Source records

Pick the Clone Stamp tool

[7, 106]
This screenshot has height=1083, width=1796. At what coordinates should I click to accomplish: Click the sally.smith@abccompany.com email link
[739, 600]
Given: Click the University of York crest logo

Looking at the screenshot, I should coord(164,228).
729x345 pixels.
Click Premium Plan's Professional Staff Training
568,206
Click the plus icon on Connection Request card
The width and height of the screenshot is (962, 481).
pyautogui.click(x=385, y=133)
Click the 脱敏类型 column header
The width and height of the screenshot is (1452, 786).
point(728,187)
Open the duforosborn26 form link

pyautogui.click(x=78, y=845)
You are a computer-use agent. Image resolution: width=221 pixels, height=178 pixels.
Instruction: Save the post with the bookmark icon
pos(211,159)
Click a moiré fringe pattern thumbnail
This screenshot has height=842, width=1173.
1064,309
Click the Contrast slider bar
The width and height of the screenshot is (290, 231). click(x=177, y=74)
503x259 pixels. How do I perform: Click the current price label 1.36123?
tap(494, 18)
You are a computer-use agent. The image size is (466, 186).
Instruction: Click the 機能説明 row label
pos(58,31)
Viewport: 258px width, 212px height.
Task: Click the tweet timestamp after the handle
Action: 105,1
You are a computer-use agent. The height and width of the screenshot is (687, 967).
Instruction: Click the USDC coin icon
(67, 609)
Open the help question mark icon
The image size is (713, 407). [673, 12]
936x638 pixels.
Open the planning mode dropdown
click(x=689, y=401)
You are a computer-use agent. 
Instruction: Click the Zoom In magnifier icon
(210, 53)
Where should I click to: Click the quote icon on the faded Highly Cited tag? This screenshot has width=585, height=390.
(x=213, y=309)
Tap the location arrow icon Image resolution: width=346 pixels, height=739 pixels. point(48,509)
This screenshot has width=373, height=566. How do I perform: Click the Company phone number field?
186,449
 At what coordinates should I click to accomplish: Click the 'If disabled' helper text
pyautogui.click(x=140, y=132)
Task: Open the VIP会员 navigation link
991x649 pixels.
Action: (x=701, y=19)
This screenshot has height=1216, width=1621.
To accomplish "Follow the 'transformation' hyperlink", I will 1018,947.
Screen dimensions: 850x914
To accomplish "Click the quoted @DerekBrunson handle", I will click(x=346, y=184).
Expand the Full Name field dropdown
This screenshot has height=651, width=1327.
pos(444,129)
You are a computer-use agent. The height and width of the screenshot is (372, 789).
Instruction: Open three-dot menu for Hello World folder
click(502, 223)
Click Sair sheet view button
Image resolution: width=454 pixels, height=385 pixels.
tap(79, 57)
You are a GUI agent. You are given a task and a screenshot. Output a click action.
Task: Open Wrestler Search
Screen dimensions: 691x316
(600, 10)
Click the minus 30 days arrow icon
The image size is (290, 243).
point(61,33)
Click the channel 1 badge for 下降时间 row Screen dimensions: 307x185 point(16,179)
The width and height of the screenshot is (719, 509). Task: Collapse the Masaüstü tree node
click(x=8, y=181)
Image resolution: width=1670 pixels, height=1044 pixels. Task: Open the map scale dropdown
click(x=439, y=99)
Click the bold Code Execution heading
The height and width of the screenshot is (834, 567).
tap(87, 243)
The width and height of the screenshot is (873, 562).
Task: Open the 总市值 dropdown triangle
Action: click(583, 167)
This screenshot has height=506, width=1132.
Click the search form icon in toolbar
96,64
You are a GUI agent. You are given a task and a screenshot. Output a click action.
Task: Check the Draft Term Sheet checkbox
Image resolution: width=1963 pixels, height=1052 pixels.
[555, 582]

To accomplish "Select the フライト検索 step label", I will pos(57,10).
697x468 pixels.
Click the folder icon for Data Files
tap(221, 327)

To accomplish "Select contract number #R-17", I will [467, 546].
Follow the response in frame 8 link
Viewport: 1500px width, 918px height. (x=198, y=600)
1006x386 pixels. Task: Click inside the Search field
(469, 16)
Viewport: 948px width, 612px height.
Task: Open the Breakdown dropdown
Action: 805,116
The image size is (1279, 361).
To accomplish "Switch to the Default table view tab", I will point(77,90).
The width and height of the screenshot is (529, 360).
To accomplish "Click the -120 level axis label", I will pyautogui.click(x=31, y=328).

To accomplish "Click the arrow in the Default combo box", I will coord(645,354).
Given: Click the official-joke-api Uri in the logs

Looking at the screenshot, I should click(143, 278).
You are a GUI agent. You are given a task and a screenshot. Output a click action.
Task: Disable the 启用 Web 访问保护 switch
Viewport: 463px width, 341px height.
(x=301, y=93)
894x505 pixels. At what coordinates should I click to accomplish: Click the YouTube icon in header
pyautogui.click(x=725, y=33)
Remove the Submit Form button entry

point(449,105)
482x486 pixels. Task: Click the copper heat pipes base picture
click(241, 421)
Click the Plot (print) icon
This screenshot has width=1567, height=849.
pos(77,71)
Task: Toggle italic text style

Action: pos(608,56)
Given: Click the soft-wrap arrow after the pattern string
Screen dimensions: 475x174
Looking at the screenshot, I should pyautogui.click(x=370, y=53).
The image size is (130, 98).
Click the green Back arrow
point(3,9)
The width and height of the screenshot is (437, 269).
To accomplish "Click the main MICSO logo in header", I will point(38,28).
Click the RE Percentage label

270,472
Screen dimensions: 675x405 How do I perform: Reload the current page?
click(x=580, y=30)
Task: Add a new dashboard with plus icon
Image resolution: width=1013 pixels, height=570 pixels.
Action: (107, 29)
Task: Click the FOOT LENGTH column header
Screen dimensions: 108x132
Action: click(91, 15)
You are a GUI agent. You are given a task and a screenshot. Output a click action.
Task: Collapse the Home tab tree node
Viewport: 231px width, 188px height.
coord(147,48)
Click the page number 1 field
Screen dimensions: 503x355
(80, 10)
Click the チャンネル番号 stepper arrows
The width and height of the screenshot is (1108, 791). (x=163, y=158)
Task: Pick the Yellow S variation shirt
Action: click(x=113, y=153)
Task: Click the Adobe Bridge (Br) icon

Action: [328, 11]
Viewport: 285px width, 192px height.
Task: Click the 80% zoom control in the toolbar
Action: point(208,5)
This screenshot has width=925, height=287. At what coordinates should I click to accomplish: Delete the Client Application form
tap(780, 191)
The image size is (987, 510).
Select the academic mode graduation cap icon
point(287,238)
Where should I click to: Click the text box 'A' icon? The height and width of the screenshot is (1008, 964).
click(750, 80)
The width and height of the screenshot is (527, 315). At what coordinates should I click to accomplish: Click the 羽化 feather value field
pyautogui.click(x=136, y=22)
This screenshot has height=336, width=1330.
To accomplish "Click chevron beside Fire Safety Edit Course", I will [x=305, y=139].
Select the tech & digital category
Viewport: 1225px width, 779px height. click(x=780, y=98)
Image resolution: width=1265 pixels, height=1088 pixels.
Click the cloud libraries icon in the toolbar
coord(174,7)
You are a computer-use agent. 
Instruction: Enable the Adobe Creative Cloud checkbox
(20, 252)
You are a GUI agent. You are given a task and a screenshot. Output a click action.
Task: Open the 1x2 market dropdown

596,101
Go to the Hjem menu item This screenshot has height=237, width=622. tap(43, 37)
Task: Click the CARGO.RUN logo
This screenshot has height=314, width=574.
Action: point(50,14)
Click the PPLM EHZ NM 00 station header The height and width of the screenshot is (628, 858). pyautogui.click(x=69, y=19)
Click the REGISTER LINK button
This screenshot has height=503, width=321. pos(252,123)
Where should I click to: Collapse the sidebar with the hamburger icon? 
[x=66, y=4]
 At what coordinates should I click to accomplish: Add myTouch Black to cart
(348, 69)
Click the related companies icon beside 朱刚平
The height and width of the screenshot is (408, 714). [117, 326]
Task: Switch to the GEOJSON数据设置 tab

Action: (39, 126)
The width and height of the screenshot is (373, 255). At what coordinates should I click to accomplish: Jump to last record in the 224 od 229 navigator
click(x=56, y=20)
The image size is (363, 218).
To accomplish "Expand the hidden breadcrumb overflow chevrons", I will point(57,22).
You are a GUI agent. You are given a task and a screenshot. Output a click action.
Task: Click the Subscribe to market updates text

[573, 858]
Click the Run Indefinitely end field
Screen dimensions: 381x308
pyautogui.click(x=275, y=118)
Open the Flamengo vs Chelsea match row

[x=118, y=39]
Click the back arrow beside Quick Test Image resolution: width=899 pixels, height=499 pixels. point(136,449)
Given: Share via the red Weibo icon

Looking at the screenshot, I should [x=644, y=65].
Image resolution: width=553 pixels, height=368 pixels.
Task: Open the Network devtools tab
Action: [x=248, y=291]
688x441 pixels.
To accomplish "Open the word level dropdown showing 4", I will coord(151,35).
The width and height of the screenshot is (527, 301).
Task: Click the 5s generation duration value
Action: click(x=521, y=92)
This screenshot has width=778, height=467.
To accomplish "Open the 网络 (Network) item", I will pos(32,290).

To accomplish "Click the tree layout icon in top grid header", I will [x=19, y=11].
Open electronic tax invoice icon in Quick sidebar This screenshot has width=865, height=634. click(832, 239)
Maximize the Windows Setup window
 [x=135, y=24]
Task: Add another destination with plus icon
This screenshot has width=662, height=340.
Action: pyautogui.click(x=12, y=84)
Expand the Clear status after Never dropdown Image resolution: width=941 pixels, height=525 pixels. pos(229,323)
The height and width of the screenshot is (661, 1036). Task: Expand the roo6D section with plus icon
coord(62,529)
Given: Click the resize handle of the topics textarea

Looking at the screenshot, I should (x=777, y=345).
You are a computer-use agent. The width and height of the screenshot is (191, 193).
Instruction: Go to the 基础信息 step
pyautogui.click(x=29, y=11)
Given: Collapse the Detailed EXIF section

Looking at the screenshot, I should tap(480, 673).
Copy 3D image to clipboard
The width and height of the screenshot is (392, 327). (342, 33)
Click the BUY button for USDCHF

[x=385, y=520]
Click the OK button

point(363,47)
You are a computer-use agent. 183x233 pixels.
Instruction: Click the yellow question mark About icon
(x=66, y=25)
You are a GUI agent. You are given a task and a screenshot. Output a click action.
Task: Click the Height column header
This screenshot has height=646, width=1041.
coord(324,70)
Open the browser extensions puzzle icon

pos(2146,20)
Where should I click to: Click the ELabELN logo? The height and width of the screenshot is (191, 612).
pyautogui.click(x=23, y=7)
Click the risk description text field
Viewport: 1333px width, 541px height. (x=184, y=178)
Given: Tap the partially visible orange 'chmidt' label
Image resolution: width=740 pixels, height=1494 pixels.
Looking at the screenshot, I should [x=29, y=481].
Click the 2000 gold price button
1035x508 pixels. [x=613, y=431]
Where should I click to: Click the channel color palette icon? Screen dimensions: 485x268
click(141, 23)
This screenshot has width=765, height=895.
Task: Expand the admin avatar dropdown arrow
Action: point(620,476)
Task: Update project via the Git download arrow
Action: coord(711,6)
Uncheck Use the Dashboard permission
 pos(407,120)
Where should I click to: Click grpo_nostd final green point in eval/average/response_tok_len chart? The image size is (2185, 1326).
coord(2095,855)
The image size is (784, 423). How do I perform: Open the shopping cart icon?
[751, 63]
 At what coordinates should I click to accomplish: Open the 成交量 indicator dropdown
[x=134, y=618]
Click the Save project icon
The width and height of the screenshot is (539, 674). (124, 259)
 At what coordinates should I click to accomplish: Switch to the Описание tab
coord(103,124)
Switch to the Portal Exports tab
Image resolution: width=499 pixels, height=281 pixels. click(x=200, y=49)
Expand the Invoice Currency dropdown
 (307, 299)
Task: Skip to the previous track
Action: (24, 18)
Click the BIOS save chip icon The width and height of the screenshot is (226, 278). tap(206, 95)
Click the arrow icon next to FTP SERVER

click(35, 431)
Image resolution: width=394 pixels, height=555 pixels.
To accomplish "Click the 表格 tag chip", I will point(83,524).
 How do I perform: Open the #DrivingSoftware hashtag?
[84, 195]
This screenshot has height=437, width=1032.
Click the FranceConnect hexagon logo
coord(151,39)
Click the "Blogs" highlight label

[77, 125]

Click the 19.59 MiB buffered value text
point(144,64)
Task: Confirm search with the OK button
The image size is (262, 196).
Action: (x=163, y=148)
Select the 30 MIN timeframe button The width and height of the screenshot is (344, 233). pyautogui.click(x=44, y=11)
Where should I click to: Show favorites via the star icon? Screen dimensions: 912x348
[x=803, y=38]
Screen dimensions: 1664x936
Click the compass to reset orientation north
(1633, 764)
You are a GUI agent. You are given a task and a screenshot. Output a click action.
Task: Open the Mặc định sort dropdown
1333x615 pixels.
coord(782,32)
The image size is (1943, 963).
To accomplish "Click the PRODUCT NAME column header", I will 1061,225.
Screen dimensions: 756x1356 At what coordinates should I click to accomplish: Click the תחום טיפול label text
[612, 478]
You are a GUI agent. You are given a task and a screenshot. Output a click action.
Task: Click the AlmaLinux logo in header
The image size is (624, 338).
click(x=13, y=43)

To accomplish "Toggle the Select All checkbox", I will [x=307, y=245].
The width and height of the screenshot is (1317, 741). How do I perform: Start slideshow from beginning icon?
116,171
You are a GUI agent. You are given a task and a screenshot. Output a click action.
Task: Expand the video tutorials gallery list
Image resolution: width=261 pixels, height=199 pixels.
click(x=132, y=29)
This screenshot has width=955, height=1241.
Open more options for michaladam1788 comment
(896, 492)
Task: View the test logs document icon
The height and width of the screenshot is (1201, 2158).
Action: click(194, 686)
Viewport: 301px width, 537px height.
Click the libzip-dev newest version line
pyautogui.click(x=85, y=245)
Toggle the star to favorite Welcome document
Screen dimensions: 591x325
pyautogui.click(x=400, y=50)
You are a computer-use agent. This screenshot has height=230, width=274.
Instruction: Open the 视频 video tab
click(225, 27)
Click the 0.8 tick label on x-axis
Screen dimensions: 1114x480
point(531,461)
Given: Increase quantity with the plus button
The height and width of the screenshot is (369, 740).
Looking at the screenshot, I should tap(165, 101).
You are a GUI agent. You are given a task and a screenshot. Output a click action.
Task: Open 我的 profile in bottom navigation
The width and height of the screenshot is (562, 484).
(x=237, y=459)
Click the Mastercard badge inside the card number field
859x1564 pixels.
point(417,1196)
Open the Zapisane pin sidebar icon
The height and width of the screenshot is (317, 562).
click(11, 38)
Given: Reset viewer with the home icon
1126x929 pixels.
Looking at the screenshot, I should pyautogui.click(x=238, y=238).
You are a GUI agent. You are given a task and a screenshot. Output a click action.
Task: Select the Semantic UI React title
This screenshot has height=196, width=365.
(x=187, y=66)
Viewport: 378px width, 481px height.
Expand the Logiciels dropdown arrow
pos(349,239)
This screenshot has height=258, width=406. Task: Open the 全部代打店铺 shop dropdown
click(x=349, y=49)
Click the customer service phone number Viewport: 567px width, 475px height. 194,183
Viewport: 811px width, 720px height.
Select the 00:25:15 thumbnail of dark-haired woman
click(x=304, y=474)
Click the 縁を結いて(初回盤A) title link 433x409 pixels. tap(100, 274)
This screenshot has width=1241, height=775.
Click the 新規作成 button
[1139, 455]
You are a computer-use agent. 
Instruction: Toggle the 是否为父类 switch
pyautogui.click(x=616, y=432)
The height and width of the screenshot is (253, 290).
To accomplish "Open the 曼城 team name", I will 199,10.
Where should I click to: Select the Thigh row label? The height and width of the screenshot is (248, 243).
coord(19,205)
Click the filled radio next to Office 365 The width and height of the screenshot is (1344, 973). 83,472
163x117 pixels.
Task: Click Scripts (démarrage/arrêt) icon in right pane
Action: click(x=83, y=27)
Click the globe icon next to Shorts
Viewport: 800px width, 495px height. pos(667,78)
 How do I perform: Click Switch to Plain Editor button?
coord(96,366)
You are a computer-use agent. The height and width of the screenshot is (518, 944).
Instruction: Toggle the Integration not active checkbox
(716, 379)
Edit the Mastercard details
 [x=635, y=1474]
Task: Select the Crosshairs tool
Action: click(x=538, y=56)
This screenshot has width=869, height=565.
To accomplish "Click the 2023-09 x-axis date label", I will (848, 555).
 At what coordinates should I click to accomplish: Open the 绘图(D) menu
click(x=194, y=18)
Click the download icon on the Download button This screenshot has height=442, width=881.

TASK BRIEF
Repeat the rows word for word, starting at the line that contains "Click the back" and ending after the line that contains "point(363,47)".

TASK SOLUTION
Click the back arrow beside Quick Test Image resolution: width=899 pixels, height=499 pixels. point(136,449)
Given: Share via the red Weibo icon

Looking at the screenshot, I should [x=644, y=65].
Image resolution: width=553 pixels, height=368 pixels.
Task: Open the Network devtools tab
Action: [x=248, y=291]
688x441 pixels.
To accomplish "Open the word level dropdown showing 4", I will coord(151,35).
The width and height of the screenshot is (527, 301).
Task: Click the 5s generation duration value
Action: click(x=521, y=92)
This screenshot has width=778, height=467.
To accomplish "Open the 网络 (Network) item", I will pos(32,290).

To accomplish "Click the tree layout icon in top grid header", I will [x=19, y=11].
Open electronic tax invoice icon in Quick sidebar This screenshot has width=865, height=634. click(832, 239)
Maximize the Windows Setup window
 [x=135, y=24]
Task: Add another destination with plus icon
This screenshot has width=662, height=340.
Action: pyautogui.click(x=12, y=84)
Expand the Clear status after Never dropdown Image resolution: width=941 pixels, height=525 pixels. pos(229,323)
The height and width of the screenshot is (661, 1036). Task: Expand the roo6D section with plus icon
coord(62,529)
Given: Click the resize handle of the topics textarea

Looking at the screenshot, I should (x=777, y=345).
You are a computer-use agent. The width and height of the screenshot is (191, 193).
Instruction: Go to the 基础信息 step
pyautogui.click(x=29, y=11)
Given: Collapse the Detailed EXIF section

Looking at the screenshot, I should tap(480, 673).
Copy 3D image to clipboard
The width and height of the screenshot is (392, 327). (342, 33)
Click the BUY button for USDCHF

[x=385, y=520]
Click the OK button

point(363,47)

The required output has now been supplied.